Witness: AT&T-Time Warner Merger Could Cost Customers Millions


The $85.4 billion merger between AT&T and Time Warner could end up costing consumers hundreds of millions of dollars in jacked-up fees for cable TV and streaming video, an expert witness said.

The NY Post reports Carl Shapiro, an economics professor at the University of California at Berkeley, testified on Wednesday that if AT&T’s merger with Time Warner is approved, the united company could coordinate with Comcast and its NBCUniversal unit to yank content from lower-priced streaming-video companies like Netflix.

Carl Shapiro
Shapiro is expected to be the last witness brought by President Trump’s Justice Department as it seeks to show that the proposed merger is illegal under antitrust law because it would harm consumers. The government filed a lawsuit in November and is asking Judge Richard Leon to block the deal.

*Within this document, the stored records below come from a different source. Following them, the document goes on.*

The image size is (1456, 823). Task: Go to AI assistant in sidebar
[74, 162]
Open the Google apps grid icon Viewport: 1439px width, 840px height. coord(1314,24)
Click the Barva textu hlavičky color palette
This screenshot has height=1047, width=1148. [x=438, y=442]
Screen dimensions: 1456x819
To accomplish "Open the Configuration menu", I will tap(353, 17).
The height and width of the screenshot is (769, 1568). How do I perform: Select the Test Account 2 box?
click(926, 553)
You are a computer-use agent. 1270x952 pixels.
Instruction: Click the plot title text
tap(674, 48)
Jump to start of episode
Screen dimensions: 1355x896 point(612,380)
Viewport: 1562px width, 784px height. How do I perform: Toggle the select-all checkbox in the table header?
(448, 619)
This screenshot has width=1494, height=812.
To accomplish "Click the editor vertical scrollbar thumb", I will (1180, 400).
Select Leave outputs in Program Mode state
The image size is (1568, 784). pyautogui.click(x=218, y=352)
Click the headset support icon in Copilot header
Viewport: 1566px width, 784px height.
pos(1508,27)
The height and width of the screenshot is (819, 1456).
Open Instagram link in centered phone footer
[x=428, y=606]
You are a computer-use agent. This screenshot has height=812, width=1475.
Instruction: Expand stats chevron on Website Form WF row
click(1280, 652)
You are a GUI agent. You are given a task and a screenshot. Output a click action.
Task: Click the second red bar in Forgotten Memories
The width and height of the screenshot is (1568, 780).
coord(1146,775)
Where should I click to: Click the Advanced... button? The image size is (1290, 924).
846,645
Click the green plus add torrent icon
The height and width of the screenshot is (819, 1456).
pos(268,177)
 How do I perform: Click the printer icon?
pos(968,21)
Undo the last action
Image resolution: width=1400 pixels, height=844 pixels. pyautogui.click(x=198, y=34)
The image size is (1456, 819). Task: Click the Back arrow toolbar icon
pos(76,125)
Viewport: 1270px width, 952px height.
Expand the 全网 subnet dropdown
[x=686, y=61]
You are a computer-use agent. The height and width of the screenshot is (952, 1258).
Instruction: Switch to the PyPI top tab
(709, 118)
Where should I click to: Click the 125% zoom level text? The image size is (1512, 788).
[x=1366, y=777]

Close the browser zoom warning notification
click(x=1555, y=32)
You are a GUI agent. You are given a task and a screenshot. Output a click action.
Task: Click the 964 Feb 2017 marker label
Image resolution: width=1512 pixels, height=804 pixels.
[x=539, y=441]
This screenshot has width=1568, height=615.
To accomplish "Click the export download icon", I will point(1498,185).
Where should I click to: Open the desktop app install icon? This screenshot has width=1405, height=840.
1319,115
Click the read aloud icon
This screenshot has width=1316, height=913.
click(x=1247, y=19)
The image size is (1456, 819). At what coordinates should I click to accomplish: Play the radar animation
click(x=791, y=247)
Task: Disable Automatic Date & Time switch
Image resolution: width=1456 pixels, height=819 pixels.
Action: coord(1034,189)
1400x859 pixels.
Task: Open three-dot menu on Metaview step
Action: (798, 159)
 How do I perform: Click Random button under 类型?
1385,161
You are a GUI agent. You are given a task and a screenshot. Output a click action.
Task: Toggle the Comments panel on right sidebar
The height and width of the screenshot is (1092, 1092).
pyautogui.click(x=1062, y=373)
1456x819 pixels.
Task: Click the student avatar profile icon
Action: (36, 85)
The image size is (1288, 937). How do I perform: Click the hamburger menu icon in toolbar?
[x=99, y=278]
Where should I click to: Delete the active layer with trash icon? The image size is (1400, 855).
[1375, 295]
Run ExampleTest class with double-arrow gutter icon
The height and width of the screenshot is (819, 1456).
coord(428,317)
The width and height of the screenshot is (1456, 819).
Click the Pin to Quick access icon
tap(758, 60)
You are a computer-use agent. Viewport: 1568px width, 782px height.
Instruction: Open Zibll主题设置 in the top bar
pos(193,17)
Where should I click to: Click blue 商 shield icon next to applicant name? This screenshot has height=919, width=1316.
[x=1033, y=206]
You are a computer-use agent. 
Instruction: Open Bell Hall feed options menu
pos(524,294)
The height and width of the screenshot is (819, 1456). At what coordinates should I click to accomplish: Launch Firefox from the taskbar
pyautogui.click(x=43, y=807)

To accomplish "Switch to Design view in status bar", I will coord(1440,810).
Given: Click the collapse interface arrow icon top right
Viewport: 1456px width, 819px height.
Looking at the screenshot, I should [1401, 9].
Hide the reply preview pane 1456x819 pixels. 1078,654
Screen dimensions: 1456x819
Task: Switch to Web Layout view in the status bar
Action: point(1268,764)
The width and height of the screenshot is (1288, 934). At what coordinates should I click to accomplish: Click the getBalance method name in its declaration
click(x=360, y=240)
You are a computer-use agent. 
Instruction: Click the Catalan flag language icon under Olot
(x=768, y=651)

According to Bloomberg, U.S. District Judge Richard Leon interrupted the Justice Department's questioning to point out that Shapiro's analysis depends on the assumption that AT&T will direct Time Warner's negotiations with pay-TV distributors.

Shapiro said it would be in AT&T's interest to use this added leverage in negotiations. But the judge pointed to earlier statements in the trial about how NBC Universal conducts its negotiations independent from parent Comcast Corp. NBC Universal is maximizing its own profits, the judge said.

"If you accept that," Shapiro said, "this bargaining leverage wouldn't come into play."

Shapiro testified that the added leverage AT&T would gain from the $85 billion Time Warner deal would have amounted to $436 million in higher costs for consumers in 2017 and reach $571 million by 2021.

"The merger will in fact harm consumers, and the harm will be significant," Shapiro said.